Nowhere else in the animal kingdom can we find a species that comes as close to us as the chimpanzee. They remind us of ourselves, but in a funnier version as if it was a cartoon figure of a human being. Their way of walking, sitting or eating, or perhaps mostly in the way they use facial expressions, how they can sit wondering about some matter, with a look in the face saying: I am thinking!

The chimpanzees are actually quite close to us, not only in the fysionomy of the body, but their brain fysionomy are actually very close to the one of Homo sapiens. As a higher mammal the cerebral cortex has a large amount of folds, an indication of the intelligence level. And the chimpanzee is one of the few species, besides from the human race, that has shown abilitiesof using tools to help solving problems in certain situations. But this is not the only thing that makes it closer related to human beings; the chimpanzee has shown signs of being able to, in some degree, think in abstract terms. For instance, some chimpanzees have during tests shown that they are able to think things through before carrying out the action, and not only be working their way to a solution through the principle of keep trying until it works or they give up. A strange thing about the tests chimpanzees have been put through by mankind, while living in capture, is that they have shown signs of more sophisticated thinking in capture, than seems to be the fact in nature. We are, so far, not able to say whether this is caused by a pure coincidence or if the problems they were faced with just did not have any be concidered in their natural environment. This could either be because these forced upon problems never would occur or that there always would be an alternative simple solution that did not require extraordinary brain activity, as it might be solved instinctively.

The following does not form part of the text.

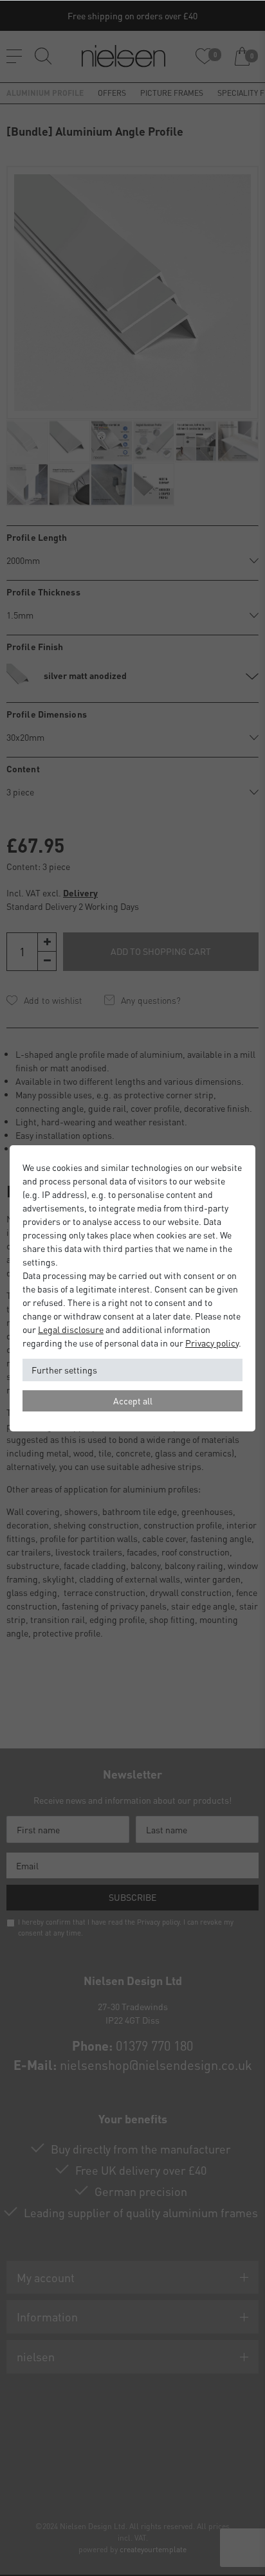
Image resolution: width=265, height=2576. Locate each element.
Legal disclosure (71, 1329)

The thing that most radically distincts the chimpanzee brain from the human brain, is that the chimpanzee does not have the hemisphere specialization that human beings does. This does that it is placed with the rest of the animal kingdom, with a strictly analogic brain that limits it mode of percieving, understanding and expressing itself. And even though it is known that chimpanzees seem to have artistic abilities, these abilities will never be hemisphere-related functions in the brain, as it is known from the creativity seen with the human being.